A pilot study offers “a very promising start” in the effort to help people recover from traumatic brain injuries.
More than 3 million Americans live with disabling brain injuries. The vast majority of these individuals are lost to the medical system soon after their initial treatment, to be cared for by family or to fend for themselves, managing fatigue, attention and concentration problems with little hope of improvement.
On Saturday, a team of scientists reported a glimmer of hope. Using an implant that stimulates activity in key areas of the brain, they restored near-normal levels of brain function to a middle-aged woman who was severely injured in a car accident 18 years ago.
Experts said the woman was a test case, and that it was far from clear whether the procedure would prompt improvements for others like her. That group includes an estimated 3 million to 5 million people, many of them veterans of the wars in Iraq and Afghanistan, with disabilities related to traumatic brain injuries.
“This is a pilot study,” said Dr. Steven R. Flanagan, the chairman of the department of rehabilitation medicine at NYU Langone Health, who was not part of the research team. “And we certainly cannot generalize from it. But I think it’s a very promising start, and there is certainly more to come in this work.”
The woman, now in her early 40s, was a student when the accident occurred. She soon recovered sufficiently to live independently. But she suffered from persistent fatigue and could not read or concentrate for long, leaving her unable to hold a competitive job, socialize much, or resume her studies.
She and her family asked to remain anonymous, and the researchers did not reveal further details other than to remark on her improvement.
“Her life has changed,” said Dr. Nicholas Schiff, a professor of neurology and neuroscience at Weill Cornell Medicine and a member of the study team. “She is much less fatigued, and she’s now reading novels. The next patient might not do as well. But we want keep going to see what happens.”
A lack of research funding and interest has made that difficult, he added. “We’ve not been able to do so because there’s an incredible drag on doing anything for this population,” he said
Dr. Schiff and another team leader, Dr.

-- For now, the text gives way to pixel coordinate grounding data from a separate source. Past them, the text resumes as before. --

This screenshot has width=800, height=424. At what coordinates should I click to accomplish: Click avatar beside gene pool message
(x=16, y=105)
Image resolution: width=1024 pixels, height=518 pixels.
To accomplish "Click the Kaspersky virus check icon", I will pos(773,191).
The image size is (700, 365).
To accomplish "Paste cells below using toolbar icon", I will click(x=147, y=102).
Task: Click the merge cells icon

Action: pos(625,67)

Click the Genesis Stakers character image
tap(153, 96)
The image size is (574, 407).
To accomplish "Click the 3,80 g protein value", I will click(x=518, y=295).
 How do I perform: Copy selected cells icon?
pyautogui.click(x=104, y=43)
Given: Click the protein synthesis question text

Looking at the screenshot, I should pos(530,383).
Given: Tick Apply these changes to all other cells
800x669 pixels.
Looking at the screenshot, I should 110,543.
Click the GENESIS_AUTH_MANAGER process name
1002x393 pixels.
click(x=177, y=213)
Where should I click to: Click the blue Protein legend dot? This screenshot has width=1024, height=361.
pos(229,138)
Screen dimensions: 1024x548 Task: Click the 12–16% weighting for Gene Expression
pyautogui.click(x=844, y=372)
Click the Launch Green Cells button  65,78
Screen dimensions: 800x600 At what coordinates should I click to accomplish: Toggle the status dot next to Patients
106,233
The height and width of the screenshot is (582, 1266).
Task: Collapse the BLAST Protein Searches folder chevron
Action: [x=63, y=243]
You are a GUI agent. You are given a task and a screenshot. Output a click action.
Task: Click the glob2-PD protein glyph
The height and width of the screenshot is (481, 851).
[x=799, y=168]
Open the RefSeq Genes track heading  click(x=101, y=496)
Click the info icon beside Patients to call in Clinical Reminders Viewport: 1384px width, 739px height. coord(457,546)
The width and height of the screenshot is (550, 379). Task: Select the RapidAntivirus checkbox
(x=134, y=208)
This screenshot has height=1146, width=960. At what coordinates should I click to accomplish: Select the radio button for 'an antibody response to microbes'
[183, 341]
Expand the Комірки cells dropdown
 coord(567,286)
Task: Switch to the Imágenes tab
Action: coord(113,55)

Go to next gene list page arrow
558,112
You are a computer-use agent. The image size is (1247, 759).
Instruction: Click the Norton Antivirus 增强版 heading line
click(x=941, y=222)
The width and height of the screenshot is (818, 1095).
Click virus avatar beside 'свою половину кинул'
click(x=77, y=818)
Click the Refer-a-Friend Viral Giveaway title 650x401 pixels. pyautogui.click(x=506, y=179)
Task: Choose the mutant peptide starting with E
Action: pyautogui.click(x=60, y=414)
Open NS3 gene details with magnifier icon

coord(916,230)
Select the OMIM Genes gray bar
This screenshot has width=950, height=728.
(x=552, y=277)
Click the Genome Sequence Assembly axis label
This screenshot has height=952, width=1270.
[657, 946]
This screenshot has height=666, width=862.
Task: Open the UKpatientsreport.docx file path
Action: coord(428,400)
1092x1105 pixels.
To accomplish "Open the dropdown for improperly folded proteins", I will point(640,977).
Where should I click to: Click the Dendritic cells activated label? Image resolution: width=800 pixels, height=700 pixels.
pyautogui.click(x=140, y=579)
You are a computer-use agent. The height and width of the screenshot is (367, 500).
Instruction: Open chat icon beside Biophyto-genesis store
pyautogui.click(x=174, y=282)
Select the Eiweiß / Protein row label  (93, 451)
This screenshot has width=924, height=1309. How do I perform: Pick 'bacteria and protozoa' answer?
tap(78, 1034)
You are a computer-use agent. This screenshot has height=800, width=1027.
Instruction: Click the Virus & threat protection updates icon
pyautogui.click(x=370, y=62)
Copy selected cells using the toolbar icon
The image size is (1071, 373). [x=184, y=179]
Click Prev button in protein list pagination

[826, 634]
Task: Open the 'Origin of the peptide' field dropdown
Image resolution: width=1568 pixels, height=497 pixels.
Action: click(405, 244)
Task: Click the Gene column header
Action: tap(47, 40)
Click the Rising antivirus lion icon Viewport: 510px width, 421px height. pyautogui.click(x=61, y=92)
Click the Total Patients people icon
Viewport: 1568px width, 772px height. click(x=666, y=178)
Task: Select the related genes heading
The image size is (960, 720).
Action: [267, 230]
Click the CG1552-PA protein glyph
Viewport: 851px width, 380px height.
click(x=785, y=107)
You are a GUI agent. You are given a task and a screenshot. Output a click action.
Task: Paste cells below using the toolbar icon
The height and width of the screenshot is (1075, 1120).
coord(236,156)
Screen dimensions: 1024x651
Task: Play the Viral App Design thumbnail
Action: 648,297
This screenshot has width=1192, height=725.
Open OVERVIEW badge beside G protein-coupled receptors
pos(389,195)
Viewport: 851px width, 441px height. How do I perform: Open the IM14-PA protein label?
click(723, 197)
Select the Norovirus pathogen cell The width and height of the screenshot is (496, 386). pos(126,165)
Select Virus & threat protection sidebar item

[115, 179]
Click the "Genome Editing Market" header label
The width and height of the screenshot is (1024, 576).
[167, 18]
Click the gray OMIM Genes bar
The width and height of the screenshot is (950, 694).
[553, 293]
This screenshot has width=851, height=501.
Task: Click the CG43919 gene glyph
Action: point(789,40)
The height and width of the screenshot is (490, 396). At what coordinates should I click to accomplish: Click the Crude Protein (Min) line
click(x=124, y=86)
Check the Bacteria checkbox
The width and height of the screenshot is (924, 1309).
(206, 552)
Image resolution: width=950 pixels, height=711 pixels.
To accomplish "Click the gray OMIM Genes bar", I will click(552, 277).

Joseph T. Giacino, director of rehabilitation neuropsychology at Spaulding Rehabilitation Hospital and an associate professor at Harvard Medical School, presented the case at a brain-science convention in Washington, D.C., in an informal, public session.
The two collaborated with clinical centers at Stanford and the University of Utah, and with researchers at the Cleveland Clinic. Dr. Jaimie M. Henderson, a neurosurgeon at Stanford, performed the surgery, and the team is recruiting other candidates in the Bay Area to see if the procedure is viable for other people with moderate to severe traumatic brain injuries.
In the operation, performed last summer, Dr. Henderson threaded two electrodes into the thalamus, a switching center deep in the brain. Precision was critical. Before the surgery, the team did extensive work to identify specific regions in the brain that support activation of the frontal cortex, which is involved in thinking and planning, and the basal ganglia, which supports learning and memory.
“Operating on the thalamus is pretty routine,” Dr. Henderson said in an email. “This is a different target, though, and difficult to hit because of its size and shape. So a bit of extra precision is called for.”
The electrodes were connected to a pacemaker device, implanted in the woman’s chest wall, that produced active current for 12 hours a day, from morning to evening.
The woman improved gradually, and by three months was consistently scoring about 15 percent better than she had previously on standardized tests of attention, planning and executive function. She also reported 70 percent less fatigue on a standard measure, and no longer took daily afternoon naps, as she had before, the researchers reported.
At one point during her rehabilitation, the pacemaker accidentally failed, and her gains tapered off. Doctors quickly restored the current, and her ability improved.
About one in five people with similar injuries receive some continuing treatment. This often includes cognitive therapy — typically, computer-based training for attention and memory, an hour a week for 12 weeks — and many see gradual improvements. But that therapy is not easy to access, and insurers don’t always pay for it.
“Getting a 10 percent improvement is considered excellent, and they broke right through it to 15 percent,” said Dr. Joseph Ricker, director of psychology at NYU’s Rusk Rehabilitation center.
In 2006, members of the same research team performed a similar operation on a 38-year-old man with severe brain damage; he was living in a partially conscious state, only periodically aware and virtually mute and immobile. The procedure allowed him to recover some movement and speech, gains he maintained until his death some years later. But no similar procedures have been reported since then, the researchers said.
One challenge to developing new treatments for traumatic brain injuries is that candidates are hard to find. “We are targeting here the heart of the problem, moderate to severe traumatic brain injury,” Dr. Giacino said. “But finding people and accessing them is difficult. They are really isolated.”
Dr. Flora Hammond, who leads the Physical Medicine and Rehabilitation Department at Indiana University School of Medicine, said: “Recovery from these deficits is challenged by a sparsity of proven treatments and lack of access to rehabilitative care. These observations are a positive step toward improving life after brain injury.”